#### Supplied information:
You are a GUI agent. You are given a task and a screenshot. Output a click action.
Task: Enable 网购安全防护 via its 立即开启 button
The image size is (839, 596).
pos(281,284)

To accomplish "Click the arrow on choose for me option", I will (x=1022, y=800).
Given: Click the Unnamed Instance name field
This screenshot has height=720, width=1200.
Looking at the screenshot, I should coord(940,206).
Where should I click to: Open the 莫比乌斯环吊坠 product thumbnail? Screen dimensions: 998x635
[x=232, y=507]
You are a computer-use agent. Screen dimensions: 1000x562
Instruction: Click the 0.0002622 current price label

#### Exercise prompt:
Reproduce only the lines running from the one with "Where should I" through the final line of the listing above, both ends included.

#### Response area:
Where should I click to: Open the 莫比乌斯环吊坠 product thumbnail? Screen dimensions: 998x635
[x=232, y=507]
You are a computer-use agent. Screen dimensions: 1000x562
Instruction: Click the 0.0002622 current price label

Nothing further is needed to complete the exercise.